A number of Java classes where implemented to parse the specific elements of information required by the tools. Their implementation maybe of interest to the genomics and/or proteomics community. They are found in here and include:

  • A FASTA file reader with caching that can read contig files (see

  • A GFF parser (see

  • A mzIdentML reader (see mzidentml package), that although specific (it extracts the peptide results required by other parts of the system) is flexible enough to work with version 1.0 and 1.1 of the standard.

There are also a couple of command line utilities

  • CodonFinder <FASTA-file> <Translation-table> {+|-} [<start>] [<end>]

    Prints codons in whole fasta file or between (optional) <start> and <end> parameters. The + or - parameter represents forward or reverse strand translation.

  • NucleotideToAminoacid <Translation-table> <nucleotide-sequence> [<frame>]

    Produces the aminoacid sequence for a given nucleotide sequence, optionally applying a <frame> before translation.

Contextual Product Information

All code is licensed under the GNU GPL v3 license - see LICENSE.txt in each code repository for license text. Documentation (contained in the Github wiki) is licensed under Creative Commons Attribution-Share Alike

Due to the extensive testing by the research stakeholders, the software is now robust, mature and fit for purpose. The ongoing maintenance of the software may occur in a number of ways, as appropriate:

  • Intersect provides a 3 month warranty period for the project
  • The team at the NSW Systems Biology Initiative may continue to enhance the software
  • Further enhancements and fixes may be done by Intersect, under the support and maintenance agreement between UNSW and Intersect. T he sustainability of the product has been considered throughout the project and the software has been designed to maximise future maintainability:

  • The software has an extensive suite of automated unit tests that clearly describe the expected behaviour of the code.

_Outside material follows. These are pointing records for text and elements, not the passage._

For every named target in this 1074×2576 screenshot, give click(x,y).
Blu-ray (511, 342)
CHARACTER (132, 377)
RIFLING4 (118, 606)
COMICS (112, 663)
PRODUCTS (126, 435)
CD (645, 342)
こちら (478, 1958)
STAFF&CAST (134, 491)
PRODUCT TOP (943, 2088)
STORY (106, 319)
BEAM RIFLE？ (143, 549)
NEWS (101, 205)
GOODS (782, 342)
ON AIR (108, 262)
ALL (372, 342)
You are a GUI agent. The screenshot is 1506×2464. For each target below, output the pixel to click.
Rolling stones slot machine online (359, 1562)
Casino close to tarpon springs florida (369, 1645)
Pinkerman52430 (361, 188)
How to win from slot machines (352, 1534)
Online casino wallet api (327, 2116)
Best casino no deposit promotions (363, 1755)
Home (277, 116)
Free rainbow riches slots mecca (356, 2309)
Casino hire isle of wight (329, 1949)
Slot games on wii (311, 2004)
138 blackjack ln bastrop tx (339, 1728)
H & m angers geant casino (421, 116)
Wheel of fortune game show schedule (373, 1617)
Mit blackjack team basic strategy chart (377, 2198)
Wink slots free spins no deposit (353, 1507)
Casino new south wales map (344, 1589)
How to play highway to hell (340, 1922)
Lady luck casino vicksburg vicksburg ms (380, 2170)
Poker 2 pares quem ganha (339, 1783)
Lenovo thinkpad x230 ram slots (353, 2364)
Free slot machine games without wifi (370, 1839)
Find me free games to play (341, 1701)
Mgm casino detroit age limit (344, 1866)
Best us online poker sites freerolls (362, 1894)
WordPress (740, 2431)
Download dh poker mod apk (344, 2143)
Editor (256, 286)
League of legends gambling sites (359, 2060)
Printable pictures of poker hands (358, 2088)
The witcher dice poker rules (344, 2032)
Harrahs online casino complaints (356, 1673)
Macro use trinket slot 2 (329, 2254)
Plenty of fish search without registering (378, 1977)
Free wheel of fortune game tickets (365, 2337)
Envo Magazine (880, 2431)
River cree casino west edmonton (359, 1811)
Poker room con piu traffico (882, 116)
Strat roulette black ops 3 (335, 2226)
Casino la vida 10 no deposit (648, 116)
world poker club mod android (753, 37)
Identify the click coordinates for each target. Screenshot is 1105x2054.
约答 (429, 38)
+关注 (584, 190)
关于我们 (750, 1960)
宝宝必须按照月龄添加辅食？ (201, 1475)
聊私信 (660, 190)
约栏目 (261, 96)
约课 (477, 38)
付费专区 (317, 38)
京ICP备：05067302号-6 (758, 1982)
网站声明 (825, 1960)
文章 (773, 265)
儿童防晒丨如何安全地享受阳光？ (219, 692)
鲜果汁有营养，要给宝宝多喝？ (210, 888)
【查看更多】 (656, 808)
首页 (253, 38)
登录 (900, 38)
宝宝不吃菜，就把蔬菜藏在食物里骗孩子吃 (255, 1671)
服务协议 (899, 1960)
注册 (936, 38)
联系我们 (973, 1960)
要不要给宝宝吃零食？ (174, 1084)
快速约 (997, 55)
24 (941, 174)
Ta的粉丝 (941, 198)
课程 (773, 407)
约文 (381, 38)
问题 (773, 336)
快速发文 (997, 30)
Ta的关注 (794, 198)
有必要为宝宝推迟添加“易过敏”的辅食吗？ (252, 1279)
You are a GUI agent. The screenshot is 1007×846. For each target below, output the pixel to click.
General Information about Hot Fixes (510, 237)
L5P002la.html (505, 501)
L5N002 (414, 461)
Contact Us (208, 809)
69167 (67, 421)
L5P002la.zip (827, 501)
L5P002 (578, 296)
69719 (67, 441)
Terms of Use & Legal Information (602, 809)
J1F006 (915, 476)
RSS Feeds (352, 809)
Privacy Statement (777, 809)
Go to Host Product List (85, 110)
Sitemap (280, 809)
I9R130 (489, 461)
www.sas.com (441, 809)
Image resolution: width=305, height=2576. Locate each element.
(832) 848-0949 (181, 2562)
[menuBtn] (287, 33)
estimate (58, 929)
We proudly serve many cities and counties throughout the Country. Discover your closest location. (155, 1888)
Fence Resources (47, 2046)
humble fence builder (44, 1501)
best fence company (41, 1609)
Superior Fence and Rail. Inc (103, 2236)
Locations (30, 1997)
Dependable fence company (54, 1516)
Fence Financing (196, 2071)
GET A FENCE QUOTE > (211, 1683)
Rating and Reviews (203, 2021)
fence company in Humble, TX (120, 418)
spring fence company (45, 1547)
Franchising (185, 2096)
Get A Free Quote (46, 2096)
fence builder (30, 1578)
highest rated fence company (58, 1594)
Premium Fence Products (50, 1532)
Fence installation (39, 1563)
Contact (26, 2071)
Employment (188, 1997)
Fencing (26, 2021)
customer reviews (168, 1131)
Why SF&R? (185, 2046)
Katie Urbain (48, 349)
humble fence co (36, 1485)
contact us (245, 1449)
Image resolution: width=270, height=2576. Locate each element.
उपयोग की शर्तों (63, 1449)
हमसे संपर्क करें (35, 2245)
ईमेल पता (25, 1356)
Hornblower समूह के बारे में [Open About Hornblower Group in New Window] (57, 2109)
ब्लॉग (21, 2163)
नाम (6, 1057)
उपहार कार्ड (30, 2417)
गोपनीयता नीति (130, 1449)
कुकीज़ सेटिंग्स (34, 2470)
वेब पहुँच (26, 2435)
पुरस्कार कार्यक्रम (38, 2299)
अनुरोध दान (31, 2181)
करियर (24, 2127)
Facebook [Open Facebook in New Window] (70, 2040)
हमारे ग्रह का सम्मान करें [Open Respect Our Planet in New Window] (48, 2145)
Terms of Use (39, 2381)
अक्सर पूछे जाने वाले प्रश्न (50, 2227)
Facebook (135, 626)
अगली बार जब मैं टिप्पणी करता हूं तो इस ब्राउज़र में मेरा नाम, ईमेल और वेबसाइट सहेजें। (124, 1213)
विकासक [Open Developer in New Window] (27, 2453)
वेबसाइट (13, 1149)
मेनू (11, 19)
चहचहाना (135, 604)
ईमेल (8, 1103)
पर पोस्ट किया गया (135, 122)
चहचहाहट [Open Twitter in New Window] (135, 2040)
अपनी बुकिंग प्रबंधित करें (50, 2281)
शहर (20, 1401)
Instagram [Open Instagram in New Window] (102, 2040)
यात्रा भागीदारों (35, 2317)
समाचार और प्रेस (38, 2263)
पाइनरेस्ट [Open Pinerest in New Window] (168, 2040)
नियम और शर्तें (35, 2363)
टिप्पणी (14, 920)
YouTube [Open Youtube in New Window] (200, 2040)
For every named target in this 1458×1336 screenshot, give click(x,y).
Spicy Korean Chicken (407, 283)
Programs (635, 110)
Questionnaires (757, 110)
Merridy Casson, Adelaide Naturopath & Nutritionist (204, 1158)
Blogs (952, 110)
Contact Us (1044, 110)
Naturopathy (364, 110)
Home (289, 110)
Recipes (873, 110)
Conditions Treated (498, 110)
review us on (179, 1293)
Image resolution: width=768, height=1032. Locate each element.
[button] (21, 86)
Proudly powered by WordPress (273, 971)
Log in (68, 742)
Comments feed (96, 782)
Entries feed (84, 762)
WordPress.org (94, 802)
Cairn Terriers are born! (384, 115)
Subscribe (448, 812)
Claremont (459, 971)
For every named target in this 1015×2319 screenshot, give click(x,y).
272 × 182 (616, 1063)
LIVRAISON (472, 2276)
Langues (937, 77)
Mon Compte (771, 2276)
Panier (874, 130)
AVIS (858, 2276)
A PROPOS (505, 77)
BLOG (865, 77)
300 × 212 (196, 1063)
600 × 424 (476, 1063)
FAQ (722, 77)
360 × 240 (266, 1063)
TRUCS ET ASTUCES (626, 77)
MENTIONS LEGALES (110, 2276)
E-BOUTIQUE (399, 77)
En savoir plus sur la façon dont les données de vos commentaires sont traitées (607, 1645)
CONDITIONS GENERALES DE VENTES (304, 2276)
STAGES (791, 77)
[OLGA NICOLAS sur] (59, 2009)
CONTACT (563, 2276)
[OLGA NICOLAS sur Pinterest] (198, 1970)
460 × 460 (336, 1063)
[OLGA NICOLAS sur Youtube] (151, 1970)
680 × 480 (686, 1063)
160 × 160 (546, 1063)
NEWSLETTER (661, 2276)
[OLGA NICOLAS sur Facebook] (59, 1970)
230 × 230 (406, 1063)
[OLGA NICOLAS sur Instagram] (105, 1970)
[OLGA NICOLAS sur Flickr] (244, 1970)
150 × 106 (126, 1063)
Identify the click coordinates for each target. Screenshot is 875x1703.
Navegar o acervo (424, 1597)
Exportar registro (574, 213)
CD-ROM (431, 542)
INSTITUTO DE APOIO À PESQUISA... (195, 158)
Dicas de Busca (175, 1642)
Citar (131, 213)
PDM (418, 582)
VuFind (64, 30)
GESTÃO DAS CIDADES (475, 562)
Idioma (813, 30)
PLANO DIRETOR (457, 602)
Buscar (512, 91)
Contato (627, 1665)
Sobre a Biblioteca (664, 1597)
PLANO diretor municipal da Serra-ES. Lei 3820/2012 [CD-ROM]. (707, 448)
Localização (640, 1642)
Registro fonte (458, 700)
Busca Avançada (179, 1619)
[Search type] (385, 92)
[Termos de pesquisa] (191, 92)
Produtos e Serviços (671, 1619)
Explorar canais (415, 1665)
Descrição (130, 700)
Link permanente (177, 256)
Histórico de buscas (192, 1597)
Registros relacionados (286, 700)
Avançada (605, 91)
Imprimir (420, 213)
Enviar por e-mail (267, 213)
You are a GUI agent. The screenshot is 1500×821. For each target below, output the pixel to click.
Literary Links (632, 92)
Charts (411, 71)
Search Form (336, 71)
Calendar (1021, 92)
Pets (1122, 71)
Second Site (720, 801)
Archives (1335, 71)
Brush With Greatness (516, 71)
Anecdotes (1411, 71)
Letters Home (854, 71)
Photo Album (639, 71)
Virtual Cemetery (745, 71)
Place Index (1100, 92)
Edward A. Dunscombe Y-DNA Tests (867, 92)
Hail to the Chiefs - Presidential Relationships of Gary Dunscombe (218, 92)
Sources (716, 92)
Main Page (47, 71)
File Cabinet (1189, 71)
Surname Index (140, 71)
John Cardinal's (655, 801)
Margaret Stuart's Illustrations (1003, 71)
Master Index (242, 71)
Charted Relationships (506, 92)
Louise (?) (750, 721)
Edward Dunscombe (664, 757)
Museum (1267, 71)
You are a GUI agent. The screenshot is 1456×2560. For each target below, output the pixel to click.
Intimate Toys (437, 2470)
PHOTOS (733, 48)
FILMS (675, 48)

  • This is augmented by a suite of integration tests created by the research stakeholders.
  • The code is open source so that other groups can contribute code back to the project.
  • Using Github makes it easy for changes from other groups to easily be incorporated back into the main code base.
  • The system has extensive documentation to explain the design and modules of the system.
  • Most of the software was developed in Java as this is the language that the research team at UNSW are familiar with.